**Problem requirements:**
Could you copy exactly the lines below, beginning at the line with "Task: Open the search icon in left sidebar" and stopping after the line with "Click the home", with no pictures?

**Data under study:**
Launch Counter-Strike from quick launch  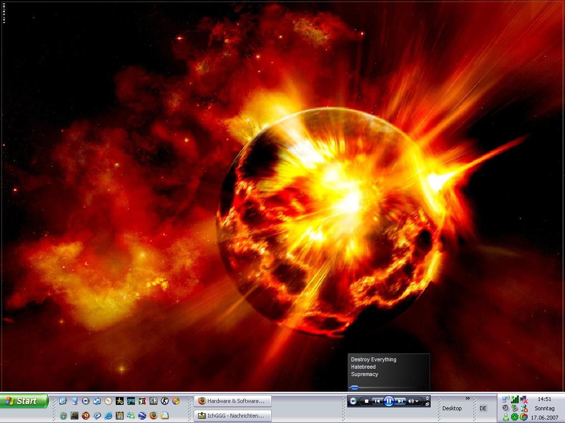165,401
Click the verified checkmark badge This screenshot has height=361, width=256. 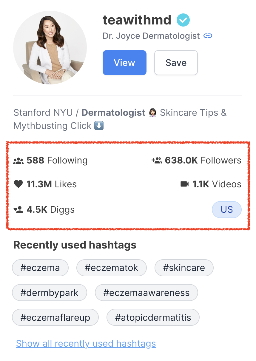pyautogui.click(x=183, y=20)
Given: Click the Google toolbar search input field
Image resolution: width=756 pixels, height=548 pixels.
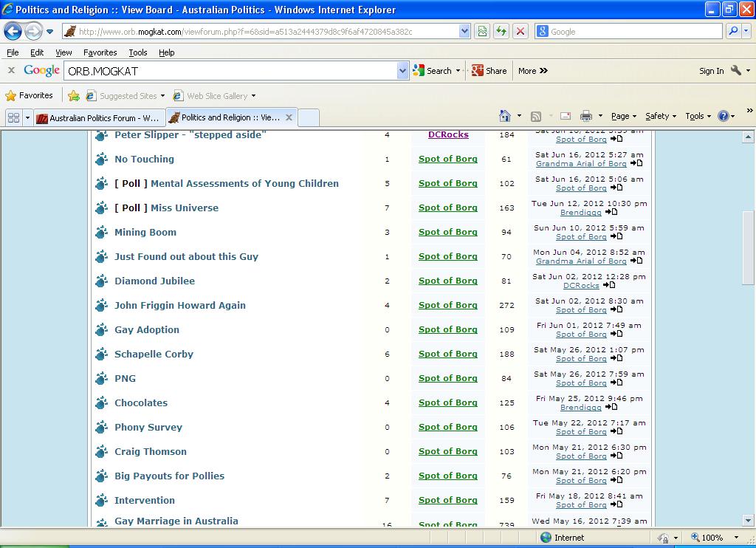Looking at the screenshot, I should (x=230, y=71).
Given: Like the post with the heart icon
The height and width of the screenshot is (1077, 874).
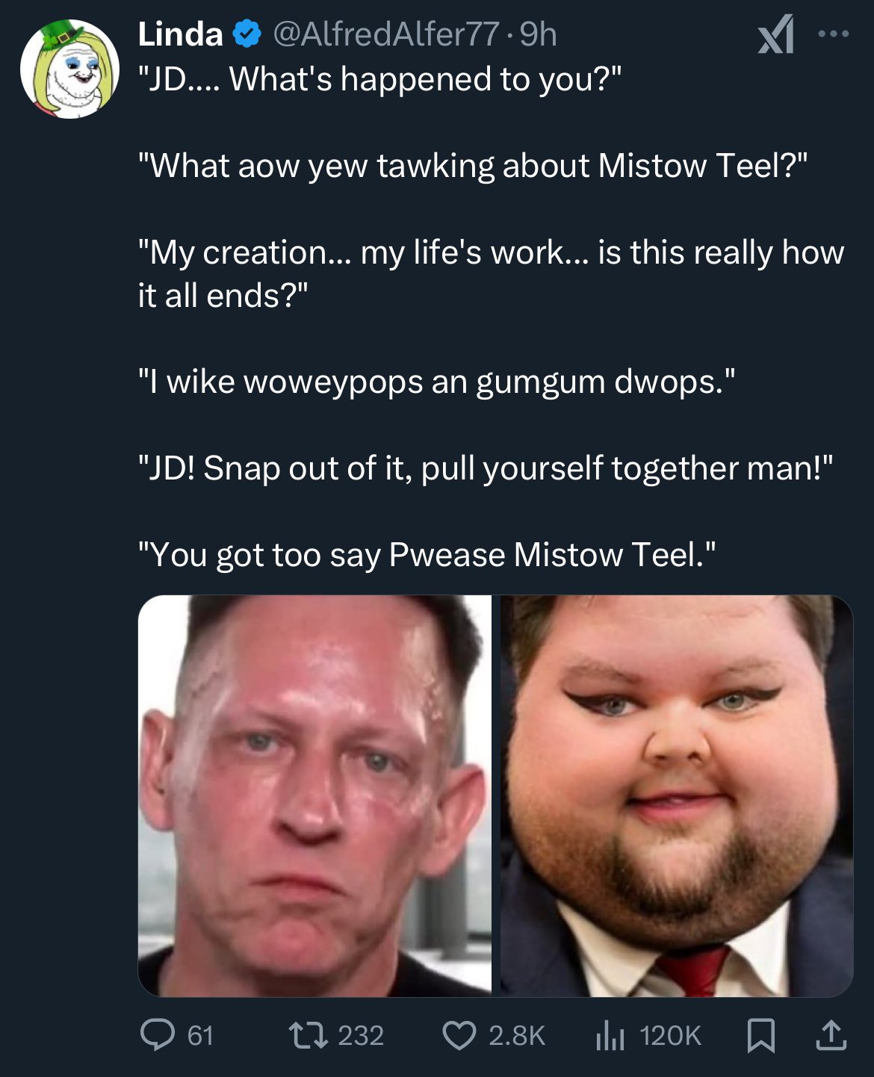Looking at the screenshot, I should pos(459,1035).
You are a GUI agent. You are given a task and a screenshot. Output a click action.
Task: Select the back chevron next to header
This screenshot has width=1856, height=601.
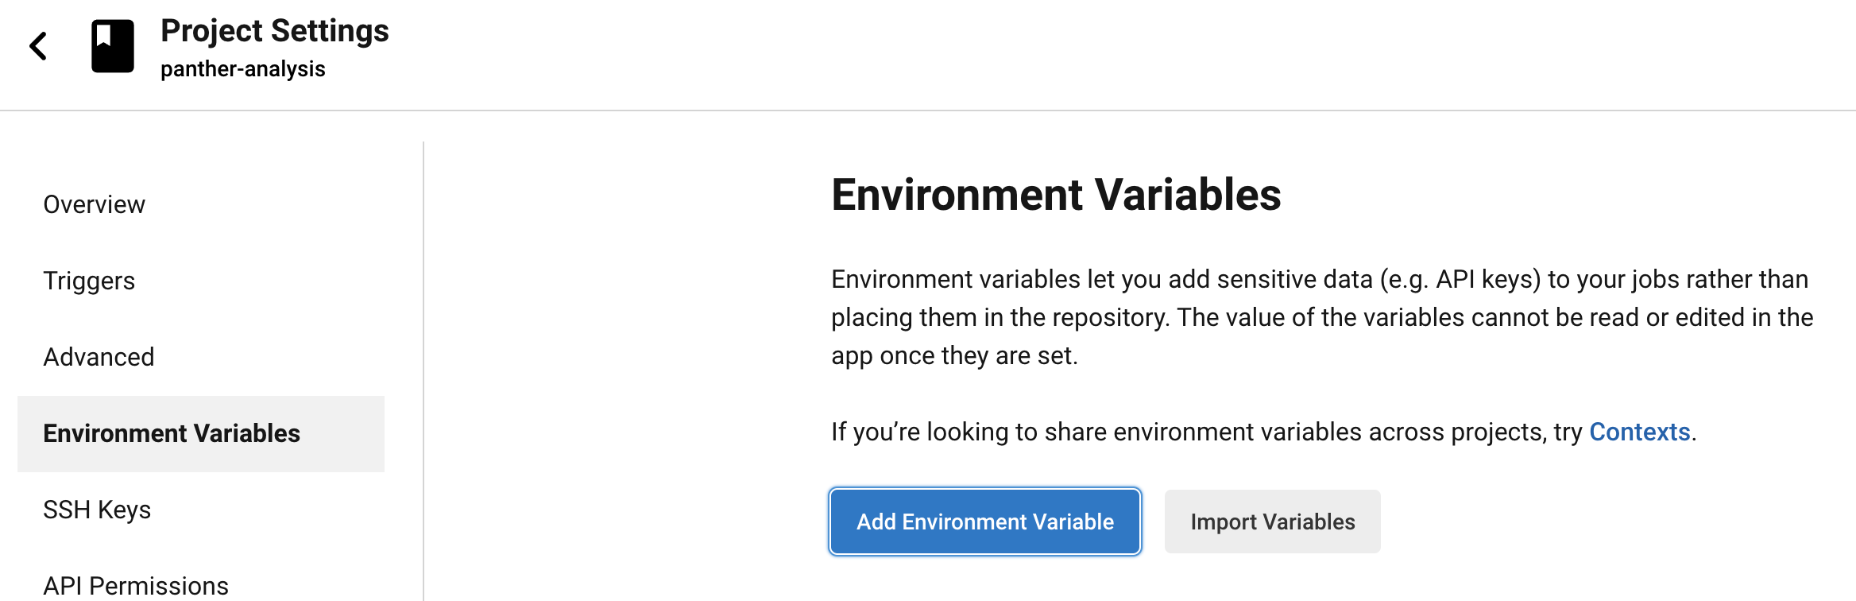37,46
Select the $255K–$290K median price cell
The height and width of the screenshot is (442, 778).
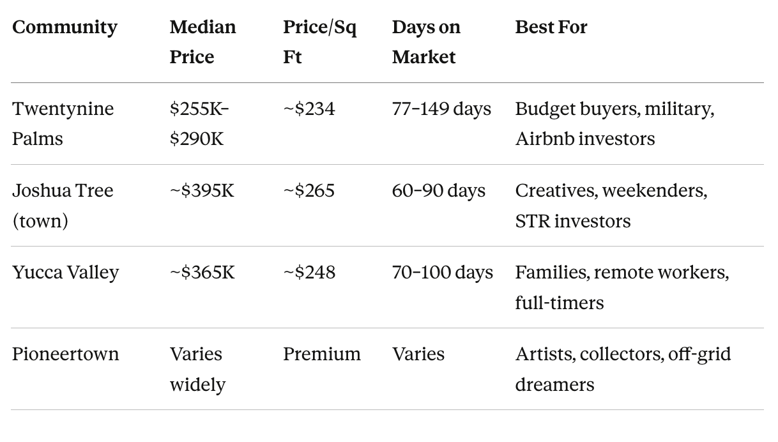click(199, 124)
---
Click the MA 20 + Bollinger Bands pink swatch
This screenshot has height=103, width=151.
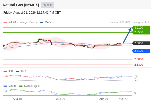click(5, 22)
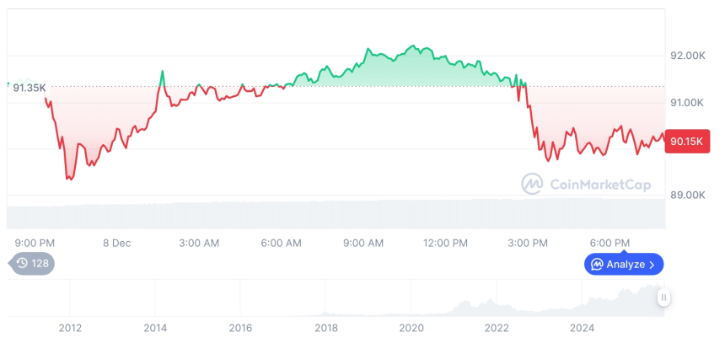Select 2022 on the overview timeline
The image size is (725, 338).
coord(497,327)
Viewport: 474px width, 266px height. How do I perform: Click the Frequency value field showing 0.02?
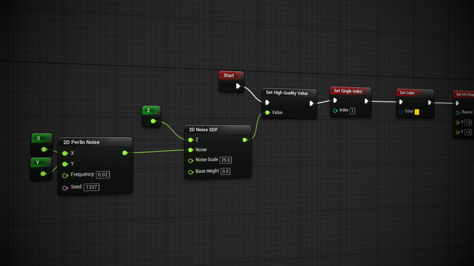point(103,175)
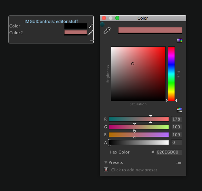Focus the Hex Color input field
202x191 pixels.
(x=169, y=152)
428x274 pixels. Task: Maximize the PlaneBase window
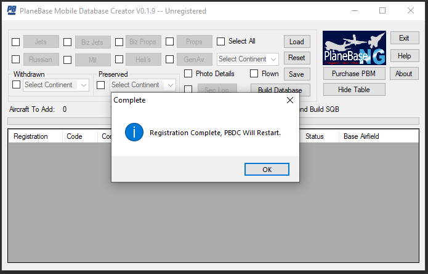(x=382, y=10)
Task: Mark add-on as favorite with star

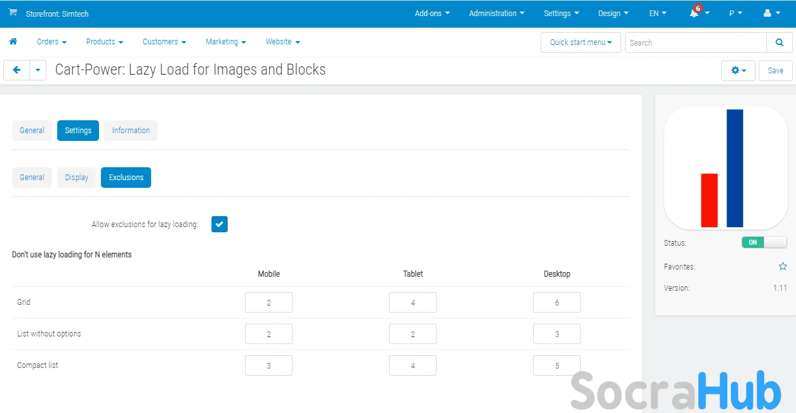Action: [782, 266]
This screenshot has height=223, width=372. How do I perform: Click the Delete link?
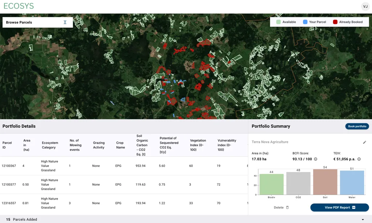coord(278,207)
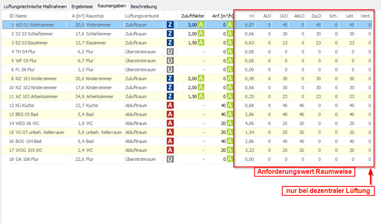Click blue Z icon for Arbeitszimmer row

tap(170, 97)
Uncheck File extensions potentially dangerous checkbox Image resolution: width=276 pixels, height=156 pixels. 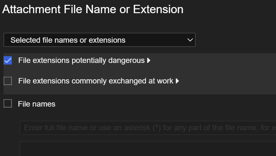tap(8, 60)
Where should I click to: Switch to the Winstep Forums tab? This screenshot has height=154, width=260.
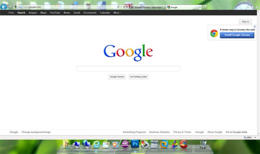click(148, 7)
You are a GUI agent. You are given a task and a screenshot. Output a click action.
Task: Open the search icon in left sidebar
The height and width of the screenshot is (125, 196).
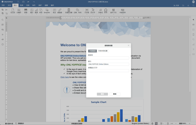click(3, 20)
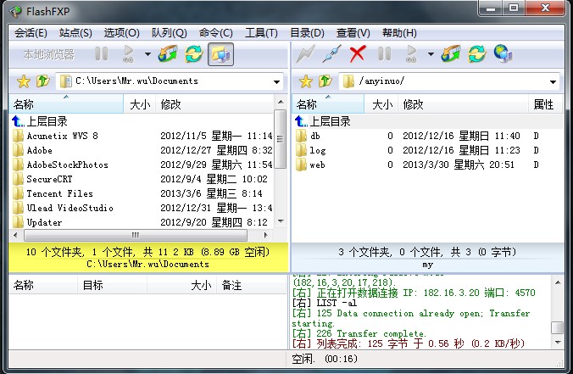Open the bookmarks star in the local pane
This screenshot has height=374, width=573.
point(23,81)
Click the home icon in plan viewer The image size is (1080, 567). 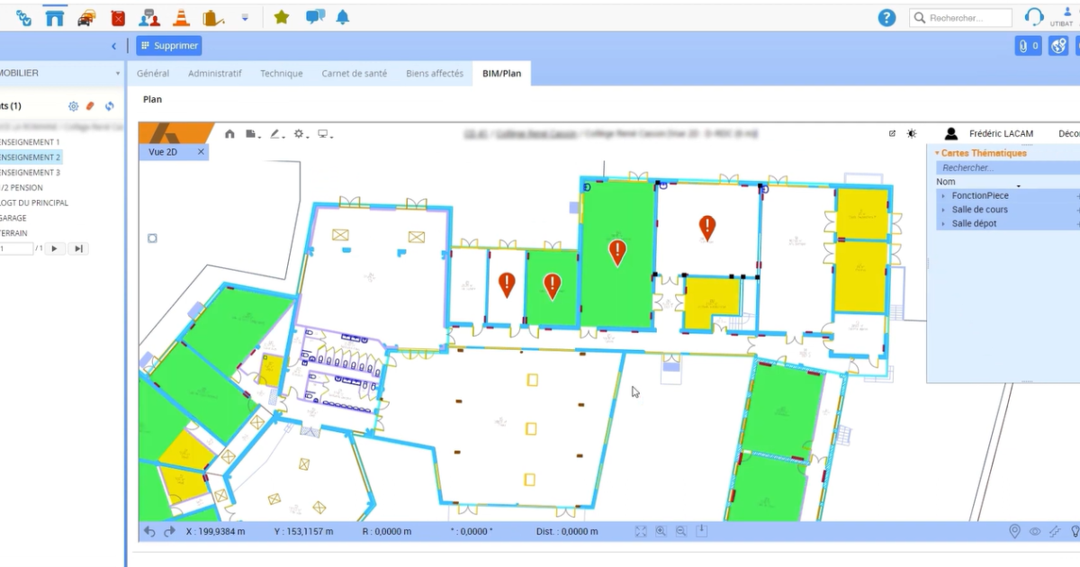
--
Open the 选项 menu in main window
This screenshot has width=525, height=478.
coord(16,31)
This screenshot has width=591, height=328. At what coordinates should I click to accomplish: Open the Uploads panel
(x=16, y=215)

**Answer space:**
Task: Open the search icon in left sidebar
The height and width of the screenshot is (125, 196).
click(3, 20)
Open the bookmarks star in the local pane
This screenshot has height=374, width=573.
point(23,81)
Click the home icon in plan viewer The image size is (1080, 567). 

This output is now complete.